GIVEN PROBLEM A
Please rewrite the entries from the line with "Given: Open the 数字签名 tab" to the line with "Click the site", swapping "icon" for "button" and keeping everything else the same.

TEXT EXTRACT
## begin
His taste for scale has been there since his earliest days. Even on his 1984 feature film debut, Das Arche Noah Prinzip, aka The Noah's Ark Principle, Emmerich managed to make the most expensive student film ever made. He raised 1.2 million German marks (around US$600,000, a lot of money back in 1984) to pull it off.
Most of Emmerich's fellow students at the The University of Television and Film Munich scraped together about 20,000 marks for their film, just over 1% of what Emmerich ended up putting on the table. He used the cash to create a sci-fi epic set about a space station whose crew are battling for Earth's very survival. His talent for scale and his uncanny ability to persuade producers to part with large amounts of money have served him very well over the years.
As Emmerich's career progressed, his movies – both when they’re taking on real events and those in other worlds – have continued to grow. He’s given us two Independence Days, a much-maligned but successful take on Godzilla, and put the world days away from the apocalypse on more than one occasion. In the process, he's netted more than $3 billion at the box office.
## end
INPUT FOR THIS TASK
## begin
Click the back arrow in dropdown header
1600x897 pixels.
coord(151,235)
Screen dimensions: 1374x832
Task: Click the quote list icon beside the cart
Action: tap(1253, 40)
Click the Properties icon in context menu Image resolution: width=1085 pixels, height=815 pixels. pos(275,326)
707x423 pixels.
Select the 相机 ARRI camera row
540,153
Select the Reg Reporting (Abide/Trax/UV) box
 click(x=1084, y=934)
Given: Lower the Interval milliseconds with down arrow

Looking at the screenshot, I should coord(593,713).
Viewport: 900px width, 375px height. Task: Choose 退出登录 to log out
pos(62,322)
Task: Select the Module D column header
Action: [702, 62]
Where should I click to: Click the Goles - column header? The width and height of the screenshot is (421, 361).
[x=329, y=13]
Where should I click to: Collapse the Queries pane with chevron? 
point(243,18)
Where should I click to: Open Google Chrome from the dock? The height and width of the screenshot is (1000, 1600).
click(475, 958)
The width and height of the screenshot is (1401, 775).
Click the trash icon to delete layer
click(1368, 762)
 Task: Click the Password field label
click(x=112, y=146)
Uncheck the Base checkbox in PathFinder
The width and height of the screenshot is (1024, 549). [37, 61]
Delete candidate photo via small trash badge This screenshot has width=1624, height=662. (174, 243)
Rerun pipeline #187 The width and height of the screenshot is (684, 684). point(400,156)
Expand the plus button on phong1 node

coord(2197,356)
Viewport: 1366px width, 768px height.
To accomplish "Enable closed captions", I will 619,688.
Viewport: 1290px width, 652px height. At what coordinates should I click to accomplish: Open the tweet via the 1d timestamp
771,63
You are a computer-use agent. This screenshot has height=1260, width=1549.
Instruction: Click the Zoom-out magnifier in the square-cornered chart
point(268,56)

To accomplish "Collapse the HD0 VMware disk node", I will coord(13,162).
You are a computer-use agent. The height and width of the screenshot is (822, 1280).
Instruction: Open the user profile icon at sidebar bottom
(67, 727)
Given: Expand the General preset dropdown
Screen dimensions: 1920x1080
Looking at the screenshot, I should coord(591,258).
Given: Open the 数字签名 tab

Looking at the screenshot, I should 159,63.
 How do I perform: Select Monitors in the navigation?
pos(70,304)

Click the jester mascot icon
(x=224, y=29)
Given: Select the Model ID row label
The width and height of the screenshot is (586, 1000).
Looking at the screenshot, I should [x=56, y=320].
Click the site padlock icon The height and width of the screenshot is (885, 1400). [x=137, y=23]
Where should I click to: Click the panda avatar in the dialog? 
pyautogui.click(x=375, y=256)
## end
GIVEN PROBLEM B
Copy the passage on Emmerich's filmmaking verbatim from "His taste for" to "pull it off.".

EXPECTED OUTPUT A
Given: Open the 数字签名 tab

Looking at the screenshot, I should 159,63.
 How do I perform: Select Monitors in the navigation?
pos(70,304)

Click the jester mascot button
(x=224, y=29)
Given: Select the Model ID row label
The width and height of the screenshot is (586, 1000).
Looking at the screenshot, I should [x=56, y=320].
Click the site padlock button The height and width of the screenshot is (885, 1400). [x=137, y=23]

EXPECTED OUTPUT B
His taste for scale has been there since his earliest days. Even on his 1984 feature film debut, Das Arche Noah Prinzip, aka The Noah's Ark Principle, Emmerich managed to make the most expensive student film ever made. He raised 1.2 million German marks (around US$600,000, a lot of money back in 1984) to pull it off.